## Task to complete
For each line of the data below that holds "agent", copy the line.

## Materials provided
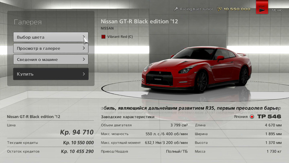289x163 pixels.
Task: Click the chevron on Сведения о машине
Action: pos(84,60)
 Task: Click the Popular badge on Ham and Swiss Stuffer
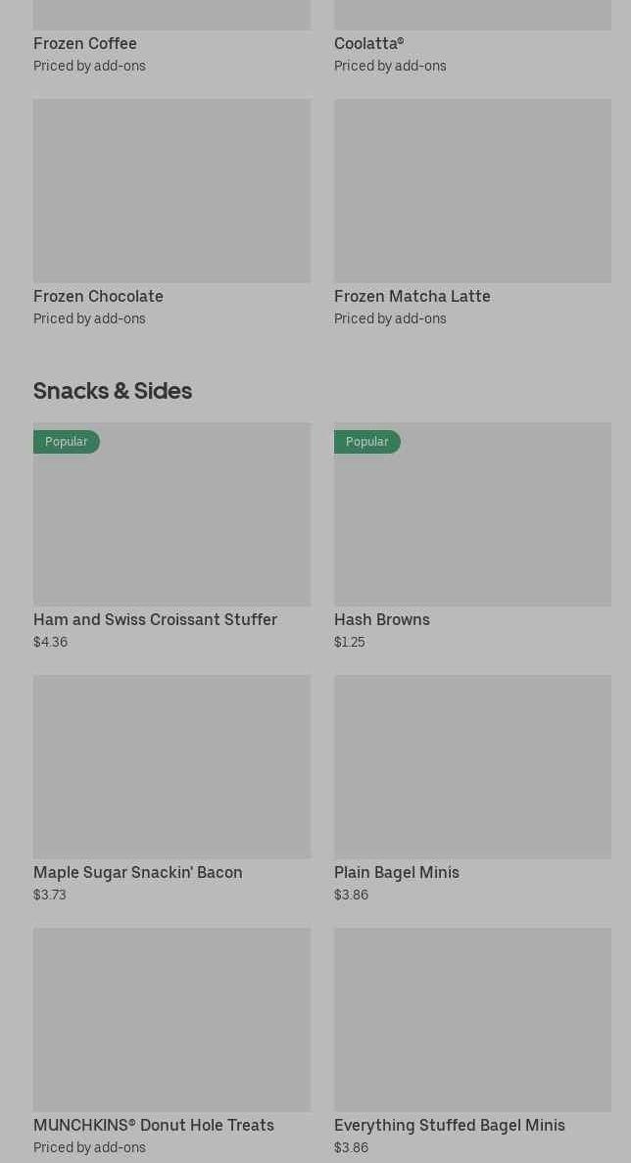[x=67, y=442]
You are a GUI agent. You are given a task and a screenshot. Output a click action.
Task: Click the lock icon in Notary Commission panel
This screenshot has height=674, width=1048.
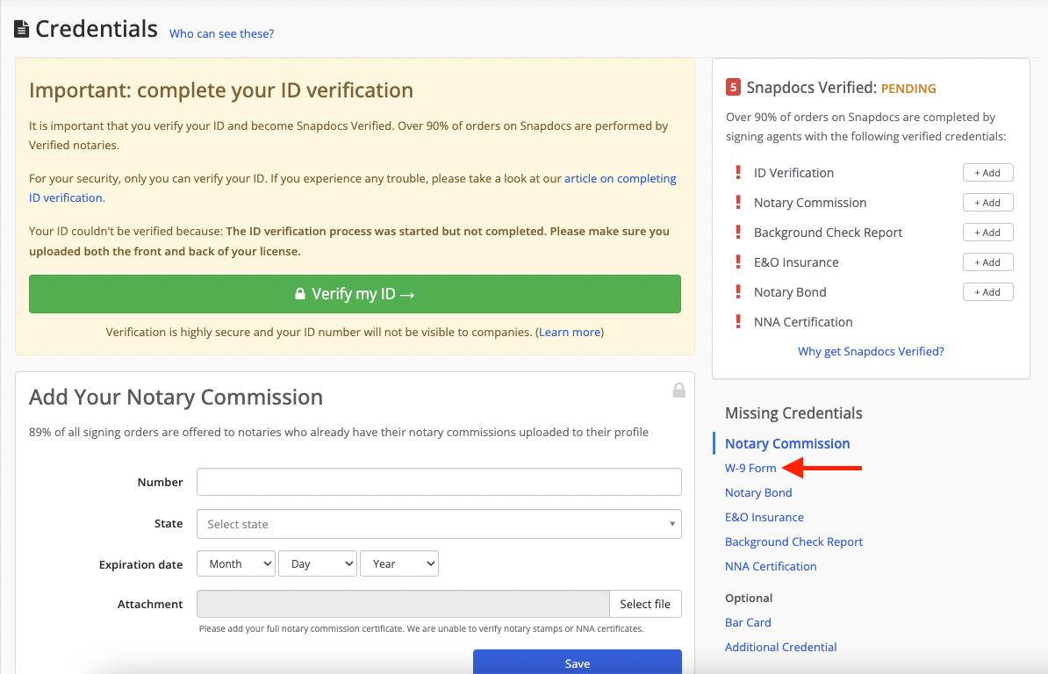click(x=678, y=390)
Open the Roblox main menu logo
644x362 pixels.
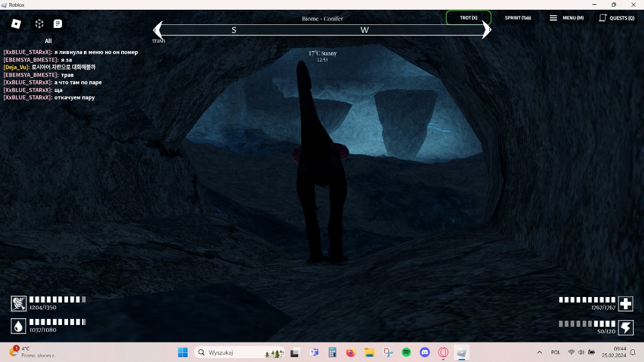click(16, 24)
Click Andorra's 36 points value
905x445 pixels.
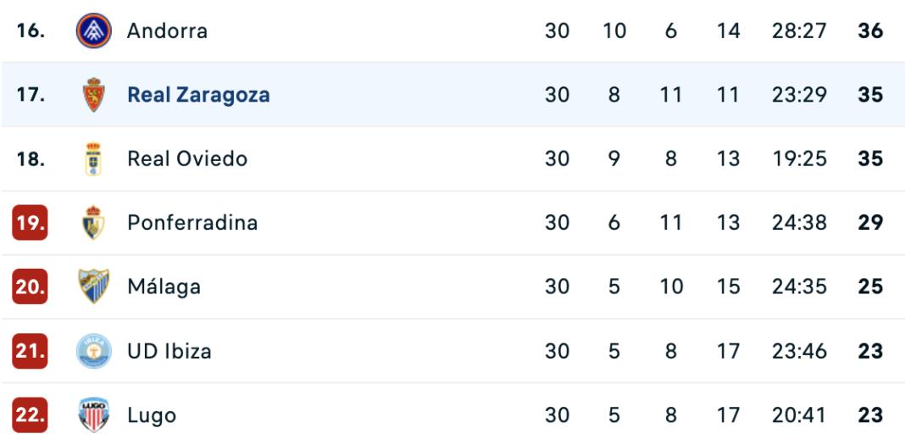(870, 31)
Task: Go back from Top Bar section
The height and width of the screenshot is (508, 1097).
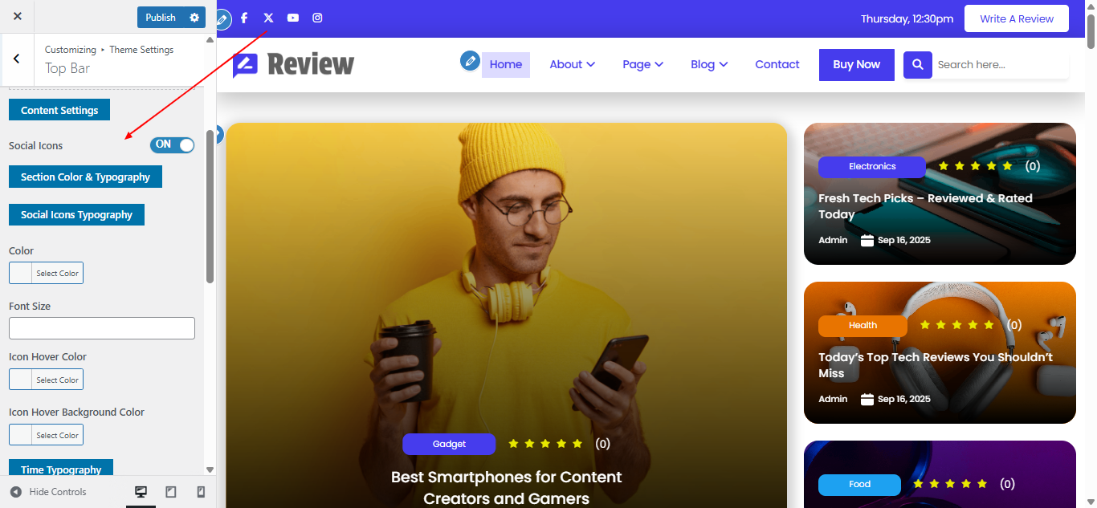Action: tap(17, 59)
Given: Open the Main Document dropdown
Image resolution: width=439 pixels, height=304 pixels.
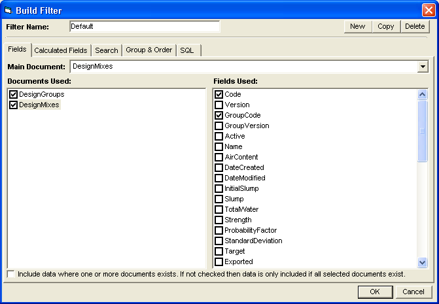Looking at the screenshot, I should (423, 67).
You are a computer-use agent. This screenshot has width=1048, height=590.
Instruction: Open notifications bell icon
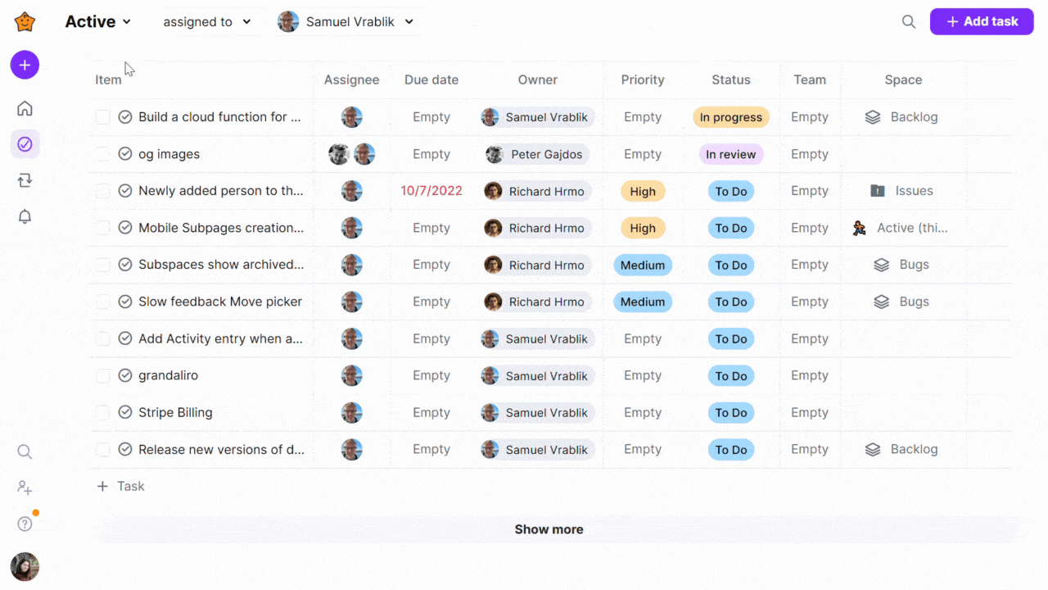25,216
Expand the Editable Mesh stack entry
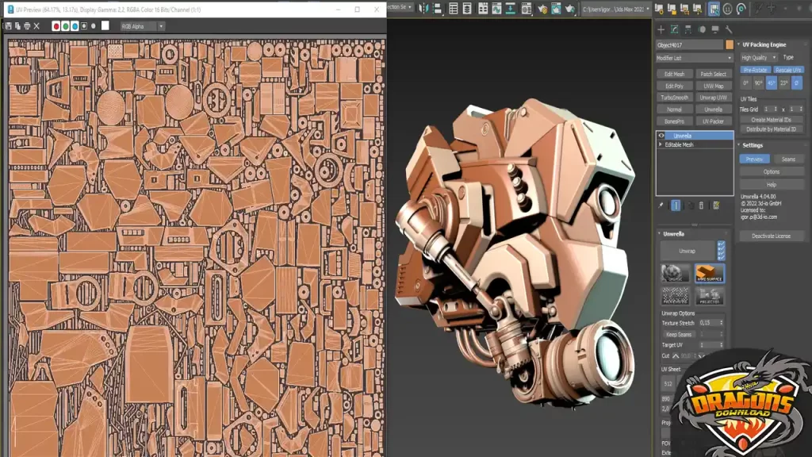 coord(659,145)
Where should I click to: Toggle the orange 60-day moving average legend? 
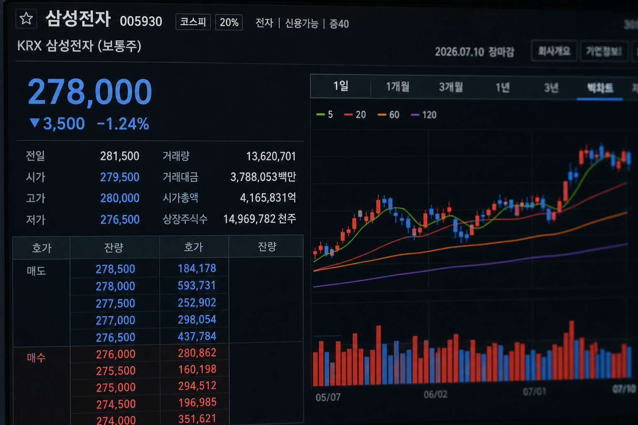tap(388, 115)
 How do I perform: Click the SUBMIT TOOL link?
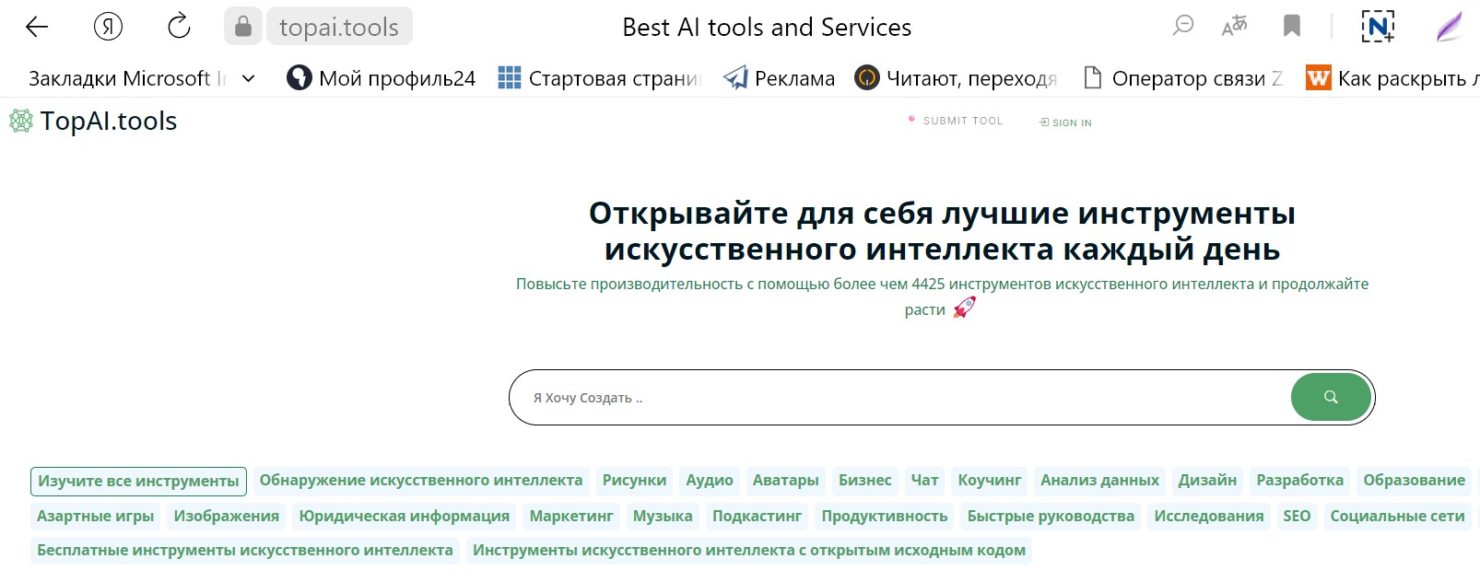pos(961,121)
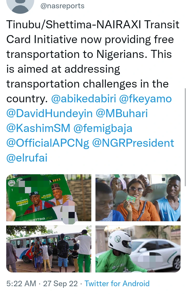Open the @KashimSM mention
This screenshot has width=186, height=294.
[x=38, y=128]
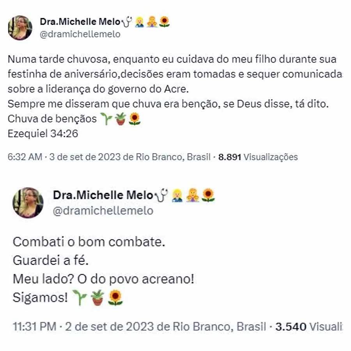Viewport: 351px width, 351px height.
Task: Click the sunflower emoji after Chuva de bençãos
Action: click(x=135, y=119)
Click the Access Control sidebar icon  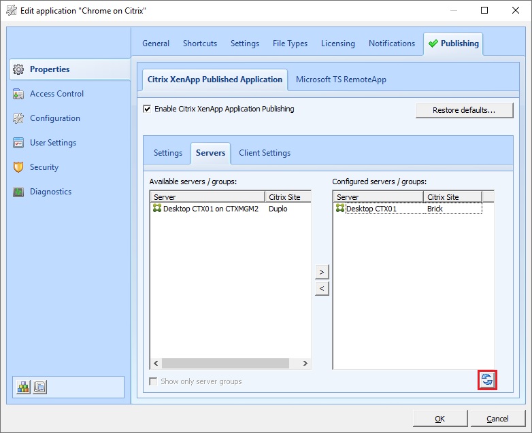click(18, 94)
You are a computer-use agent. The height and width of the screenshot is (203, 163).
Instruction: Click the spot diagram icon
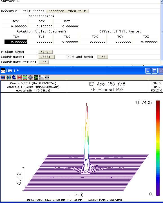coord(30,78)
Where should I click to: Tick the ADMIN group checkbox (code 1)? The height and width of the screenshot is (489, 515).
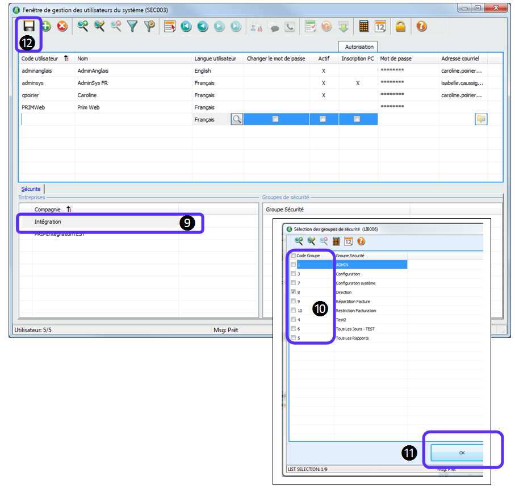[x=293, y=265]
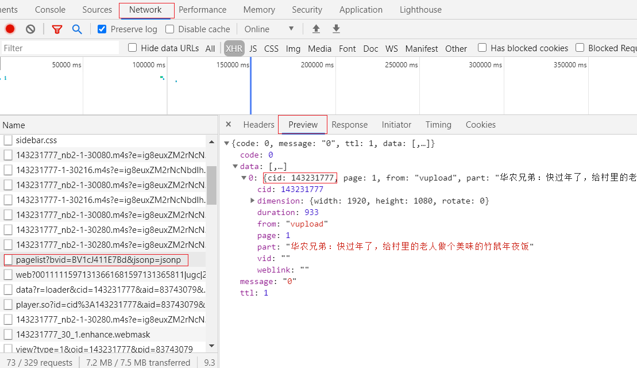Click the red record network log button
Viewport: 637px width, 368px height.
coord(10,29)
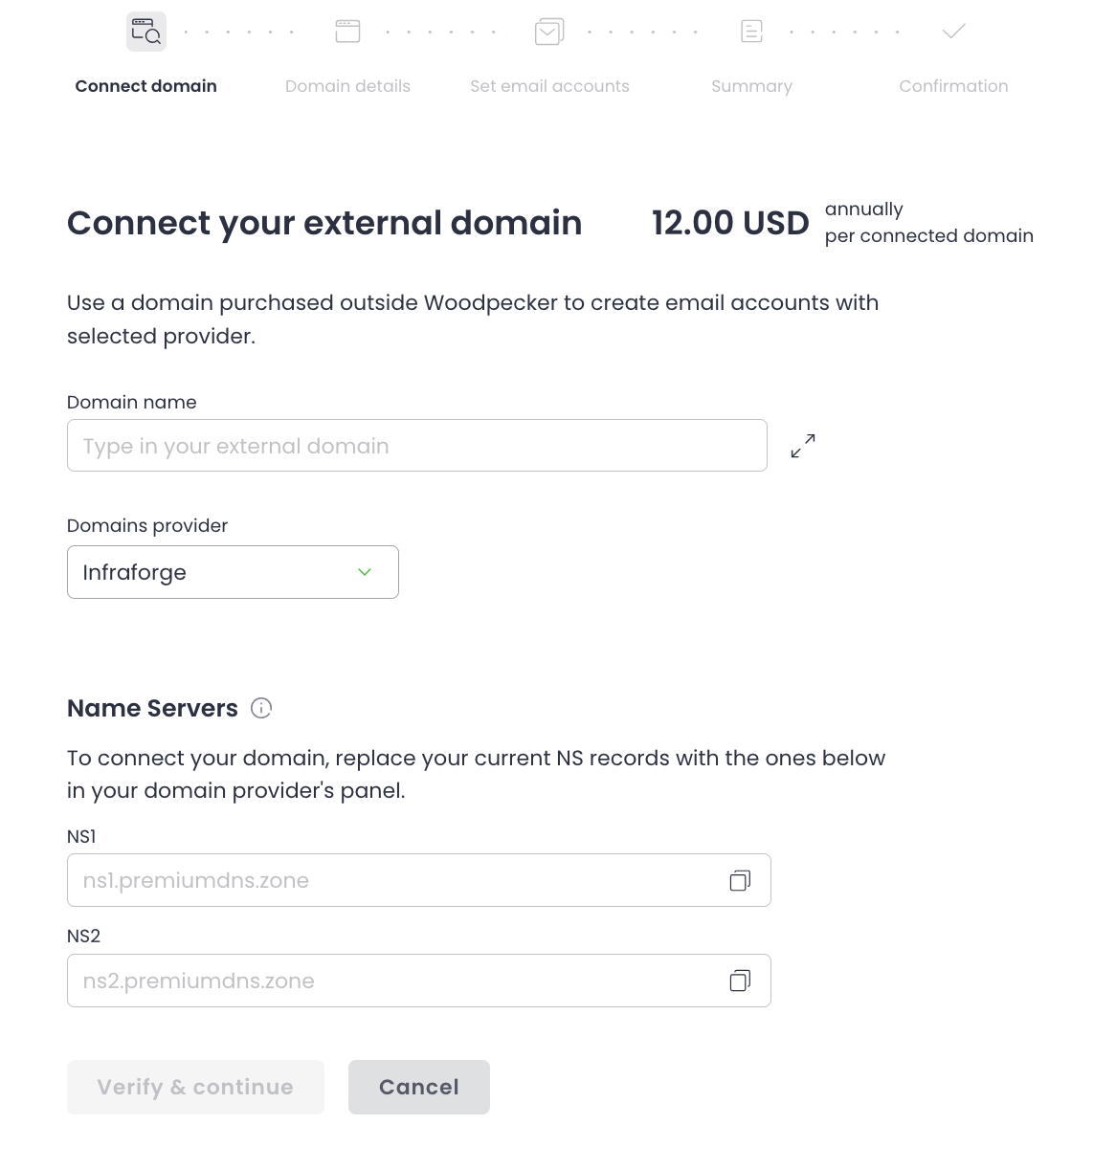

## Answer
You are a GUI agent. You are given a task and a screenshot. Output a click action.
You are a computer-use agent. This screenshot has width=1048, height=590.
You are a computer-use agent. The height and width of the screenshot is (203, 163).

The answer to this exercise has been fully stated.